2010 Hollanda seçimlerinde oylarını yüzde 110 düzeyinde artıran Özgürlük Partisi de aynı karaktere sahip bir partidir. Dolayısıyla bütün Kuzey Avrupa ülkelerinde son seçimlerde aşırı sağcı, etnik milliyetçi ve yabancı düşmanlığı ile öne çıkan, AB karşıtı partilerin ve politikaların zemin kazandığı görülmektedir.

Tekmelenip çıkarılan kara koyunlar!

Diğer Avrupa ülkelerindeki durum Kuzey ülkelerinden farklı değildir. Fransa’da 1972 yılında kurulan Ulusal Cephe (FN) yükselişini sürdürmeye devam etmektedir. Bazı anket sonuçlarında Ulusal Cephe’nin gelecek yıl (2012) yapılacak cumhurbaşkanlığı seçimlerinde ikinci tura kalabileceği ve Nicolas Sarkozy’e rakip olabileceği öngörülmektedir. Fransa’da Ulusal Cephe’ye göre daha ılımlı sayılan Sarkozy’nin dahi yabancılara karşı duruşu bilinmektedir. İsviçre’de aşırı sağcı politikalar takip eden İsviçre Halk Partisi (SVP) 1999 yılından bu yana ülkedeki Federal Parlamento’da en büyük siyasi grubu teşkil etmektedir.
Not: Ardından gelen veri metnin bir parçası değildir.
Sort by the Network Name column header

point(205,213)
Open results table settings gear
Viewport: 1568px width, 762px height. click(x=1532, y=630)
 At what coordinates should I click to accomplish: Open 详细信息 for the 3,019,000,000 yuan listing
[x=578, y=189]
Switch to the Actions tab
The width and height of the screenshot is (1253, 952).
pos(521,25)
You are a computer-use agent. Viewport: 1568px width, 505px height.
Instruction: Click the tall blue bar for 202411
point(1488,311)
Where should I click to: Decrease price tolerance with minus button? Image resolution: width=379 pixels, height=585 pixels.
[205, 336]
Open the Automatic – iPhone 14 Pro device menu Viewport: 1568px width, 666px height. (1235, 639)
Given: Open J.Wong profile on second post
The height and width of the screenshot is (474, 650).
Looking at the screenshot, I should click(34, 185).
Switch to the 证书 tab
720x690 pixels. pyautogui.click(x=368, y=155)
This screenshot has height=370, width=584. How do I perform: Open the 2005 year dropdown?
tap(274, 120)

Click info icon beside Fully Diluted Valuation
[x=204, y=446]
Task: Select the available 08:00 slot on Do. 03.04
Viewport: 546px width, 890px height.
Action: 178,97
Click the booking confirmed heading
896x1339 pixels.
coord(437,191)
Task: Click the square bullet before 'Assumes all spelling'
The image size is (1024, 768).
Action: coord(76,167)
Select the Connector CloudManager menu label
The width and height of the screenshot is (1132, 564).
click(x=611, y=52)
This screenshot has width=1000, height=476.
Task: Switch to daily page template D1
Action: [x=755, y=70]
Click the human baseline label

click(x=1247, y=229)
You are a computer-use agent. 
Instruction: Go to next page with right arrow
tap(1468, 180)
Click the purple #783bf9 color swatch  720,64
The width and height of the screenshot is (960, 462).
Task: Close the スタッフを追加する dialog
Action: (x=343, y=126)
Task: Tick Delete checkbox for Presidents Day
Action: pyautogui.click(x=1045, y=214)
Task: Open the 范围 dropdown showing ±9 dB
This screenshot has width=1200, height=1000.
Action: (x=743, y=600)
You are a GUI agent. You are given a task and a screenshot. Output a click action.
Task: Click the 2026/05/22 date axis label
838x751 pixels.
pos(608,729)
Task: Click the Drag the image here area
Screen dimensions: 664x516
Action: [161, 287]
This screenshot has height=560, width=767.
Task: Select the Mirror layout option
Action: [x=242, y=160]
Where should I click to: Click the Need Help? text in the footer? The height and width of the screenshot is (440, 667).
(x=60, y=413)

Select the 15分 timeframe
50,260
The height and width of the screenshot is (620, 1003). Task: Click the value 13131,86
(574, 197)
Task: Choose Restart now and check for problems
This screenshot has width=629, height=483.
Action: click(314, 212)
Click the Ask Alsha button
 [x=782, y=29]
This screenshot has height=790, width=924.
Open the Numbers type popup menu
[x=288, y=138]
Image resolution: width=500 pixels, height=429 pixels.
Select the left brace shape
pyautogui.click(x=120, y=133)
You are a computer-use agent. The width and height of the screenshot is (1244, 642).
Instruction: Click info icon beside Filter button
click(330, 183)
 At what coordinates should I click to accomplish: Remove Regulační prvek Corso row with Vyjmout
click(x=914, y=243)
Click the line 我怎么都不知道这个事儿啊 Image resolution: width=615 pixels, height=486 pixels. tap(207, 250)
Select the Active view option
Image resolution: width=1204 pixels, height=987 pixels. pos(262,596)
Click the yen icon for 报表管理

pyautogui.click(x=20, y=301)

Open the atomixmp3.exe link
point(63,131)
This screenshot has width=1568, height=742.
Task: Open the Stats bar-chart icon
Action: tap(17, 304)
Her ne kadar yüzde 28,9 oy aldığı son seçim kampanyasında göçmenleri „ülkeden tekmelenerek çıkarılan kara koyunlar“ şeklinde tasvir eden seçim afişleri tepki toplasa da 2009 yılında ülkede minare inşa edilmesine karşı yürüttüğü kampanyada son derece başarılı bir sonuç almıştır.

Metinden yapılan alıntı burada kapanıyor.